____ Kaynak metin

Oynanış olarak oyun bir RPG olarak lanse edilmesine rağmen maalesef bu öğelerin karakterimiz 10 dmg verirken bunu 20’ye yükseltmekten başka çok da bir işe yaramadığını gördüm. Oyun bir RPG’den çok aksiyon oyunuydu. Zaten CDPR da bunu oyunun çıkışından hemen önce Twitter hesabındaki RPG ibaresini açık dünya aksiyon oyunu ibaresi ile değiştirme kahpeliğini yaparak kabullenmişti. Stealth build yapayım, susturuculu silah kullanarak gideyim bakalım nasıl oluyor dedim fakat oyunda bu buildi destekleyecek sağlam bir mekanik bulunmadığından kısa süre sonra vazgeçtim. Aldım elime bir tüfek bir pompalı, önüme gelene geçirdim ve oyun sonuna kadar da hiçbir değişiklik ihtiyacı hissetmedim. Yetenek puanlarımı başlarda istediğim gizlilik buildini yapabilmek için dikkatlice dağıtmaya çalışırken, işe yaramadığını gördüğümde vazgeçtim ve o anda gözüme en iyi gelen perk ne ise ona verip geçtim. Keza gözle görülür hiçbir değişiklik olmuyordu genelde. Attribute puanı sisteminde de belirli attribute’lara yapılan yatırımlar sadece diyalog ekranlarında ekstra seçimler yapabilmemize ve arada karşımıza çıkan kilitli kapıları açmamıza ya da elektronik cihazları hack’leyebilmemize yarıyordu. Bu diyalog ekranlarında yaptığımız seçimler ise çoğu zaman aynı yere bağlansa da kısmen oldukça farklı sonuçlar doğurabiliyordu. Sonuç olarak bu oyun bir RPG değil, RPG süsü verilmiş bir açık dünya aksiyon oyunuydu. Maalesef bu konuda da sınıfta kalmıştı.

________
____ Kayıtlar

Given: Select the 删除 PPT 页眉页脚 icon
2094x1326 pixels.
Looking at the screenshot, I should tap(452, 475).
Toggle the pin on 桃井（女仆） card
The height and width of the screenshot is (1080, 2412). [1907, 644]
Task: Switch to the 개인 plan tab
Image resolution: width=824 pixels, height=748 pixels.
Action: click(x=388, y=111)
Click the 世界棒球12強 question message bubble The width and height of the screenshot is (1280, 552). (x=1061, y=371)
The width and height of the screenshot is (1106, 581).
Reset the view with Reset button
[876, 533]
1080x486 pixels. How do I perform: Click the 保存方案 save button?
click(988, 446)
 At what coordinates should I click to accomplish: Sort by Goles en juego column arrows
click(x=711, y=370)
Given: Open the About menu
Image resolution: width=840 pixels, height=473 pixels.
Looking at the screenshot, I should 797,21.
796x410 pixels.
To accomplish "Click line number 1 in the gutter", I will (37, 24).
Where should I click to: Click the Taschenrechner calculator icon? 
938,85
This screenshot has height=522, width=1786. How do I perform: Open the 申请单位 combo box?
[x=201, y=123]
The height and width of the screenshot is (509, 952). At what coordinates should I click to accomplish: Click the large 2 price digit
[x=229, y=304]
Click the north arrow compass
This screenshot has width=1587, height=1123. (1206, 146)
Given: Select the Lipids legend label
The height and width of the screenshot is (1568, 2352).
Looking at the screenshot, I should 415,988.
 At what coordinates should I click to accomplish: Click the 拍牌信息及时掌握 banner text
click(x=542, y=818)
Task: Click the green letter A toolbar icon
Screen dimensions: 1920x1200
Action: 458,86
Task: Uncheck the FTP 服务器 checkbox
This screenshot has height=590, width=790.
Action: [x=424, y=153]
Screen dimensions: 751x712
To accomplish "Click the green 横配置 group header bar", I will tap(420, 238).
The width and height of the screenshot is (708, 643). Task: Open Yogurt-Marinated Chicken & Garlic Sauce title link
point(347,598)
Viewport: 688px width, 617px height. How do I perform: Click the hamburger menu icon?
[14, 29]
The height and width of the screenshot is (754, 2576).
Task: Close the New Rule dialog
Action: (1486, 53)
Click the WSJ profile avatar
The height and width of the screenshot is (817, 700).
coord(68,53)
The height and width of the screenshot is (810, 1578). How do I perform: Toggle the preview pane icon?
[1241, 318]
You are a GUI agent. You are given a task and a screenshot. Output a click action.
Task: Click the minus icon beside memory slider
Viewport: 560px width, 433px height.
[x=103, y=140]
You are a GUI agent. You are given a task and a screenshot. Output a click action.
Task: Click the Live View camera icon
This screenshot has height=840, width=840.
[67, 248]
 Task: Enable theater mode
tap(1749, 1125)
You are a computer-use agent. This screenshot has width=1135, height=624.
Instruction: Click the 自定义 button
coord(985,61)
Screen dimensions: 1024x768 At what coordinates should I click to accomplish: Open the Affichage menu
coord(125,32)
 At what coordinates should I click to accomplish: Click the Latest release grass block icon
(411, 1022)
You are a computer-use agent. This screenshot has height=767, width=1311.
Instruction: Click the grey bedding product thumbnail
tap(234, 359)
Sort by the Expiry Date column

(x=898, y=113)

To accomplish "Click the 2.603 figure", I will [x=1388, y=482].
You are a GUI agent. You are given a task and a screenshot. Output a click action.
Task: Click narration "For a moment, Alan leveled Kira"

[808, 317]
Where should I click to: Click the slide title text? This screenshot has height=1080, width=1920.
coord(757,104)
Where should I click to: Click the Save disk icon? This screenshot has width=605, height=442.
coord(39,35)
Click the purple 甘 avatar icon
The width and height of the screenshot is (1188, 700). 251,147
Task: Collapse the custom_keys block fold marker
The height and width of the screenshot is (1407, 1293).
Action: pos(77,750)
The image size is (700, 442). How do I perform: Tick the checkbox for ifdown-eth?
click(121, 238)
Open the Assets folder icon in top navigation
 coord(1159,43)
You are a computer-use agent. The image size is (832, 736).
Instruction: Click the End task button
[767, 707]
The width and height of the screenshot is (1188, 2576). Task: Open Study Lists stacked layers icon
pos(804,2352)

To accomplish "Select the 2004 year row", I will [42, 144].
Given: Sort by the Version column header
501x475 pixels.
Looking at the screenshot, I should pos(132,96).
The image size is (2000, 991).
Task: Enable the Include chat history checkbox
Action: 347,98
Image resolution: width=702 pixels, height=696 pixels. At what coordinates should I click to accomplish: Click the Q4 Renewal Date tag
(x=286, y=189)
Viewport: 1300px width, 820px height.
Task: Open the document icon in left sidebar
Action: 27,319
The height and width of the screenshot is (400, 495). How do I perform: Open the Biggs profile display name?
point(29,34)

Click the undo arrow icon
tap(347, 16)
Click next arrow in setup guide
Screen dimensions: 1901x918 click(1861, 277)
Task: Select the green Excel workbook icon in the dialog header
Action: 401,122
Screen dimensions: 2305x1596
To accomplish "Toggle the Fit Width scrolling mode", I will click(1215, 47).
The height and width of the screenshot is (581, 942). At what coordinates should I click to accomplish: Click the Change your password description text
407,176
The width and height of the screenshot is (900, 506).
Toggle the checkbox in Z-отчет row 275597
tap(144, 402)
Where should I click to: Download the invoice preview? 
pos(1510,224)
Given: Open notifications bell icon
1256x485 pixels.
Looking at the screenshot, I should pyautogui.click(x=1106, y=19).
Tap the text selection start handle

________

Görev yönergeleri:
a: Oyun incelemesine göre CDPR, çıkıştan hemen önce Twitter hesabındaki RPG ibaresini hangi ibareyle değiştirdi?
b: Oyun incelemesini son cümlesinden sonra kaldığı yerden sürdürün.
Görevleri yapmak için kayıtlara başvurmanız gerekmez.

Görev yanıtları:
a: Açık dünya aksiyon oyunu ibaresiyle değiştirdi.

b:
2022 yılının sonlarına doğru çıkan Cyberpunk Edgerunners animesini meraktan açtım ve iki gün içinde on bölümün hepsini büyük bir keyifle tükettim. Ben pek fazla anime kültürü olan biri değilim fakat Edgerunners 20 dakikalık 10 bölümde beni karakterlerine ve hikayesine çekmeyi başardı. Son bölümlerine doğru gittikçe karanlık bir hal alıp beni etkileyen, beklediğimin aksine mutlu sondan olabildiğince uzak olan bir final yaptı. Diziyi izledikten sonra aslında Cyberpunk evreninin lore’a uygun tasvirinin bu olduğunu anladım. Bu evrende dünyanın ne kadar yozlaşmış ve çökmüş bir yer haline geldiğini dizide çok uç noktalarda görebilirken, oyunun dünyası bunu yeterince iyi veremiyordu bence. Oyunun ve dizinin temel aldığı masaüstü rol yapma oyununun en temel mekaniklerinden biri olan sibersaykoluk ve sibersaykolar, Edgerunners’ın ana konusuydu. Ne var ki yukarıda bahsettiğim gibi oyunda sibersaykolar sadece mini bosslar olarak dövüşebildiğimiz, başka hiçbir esamesi okunmayan yan içeriklerdi.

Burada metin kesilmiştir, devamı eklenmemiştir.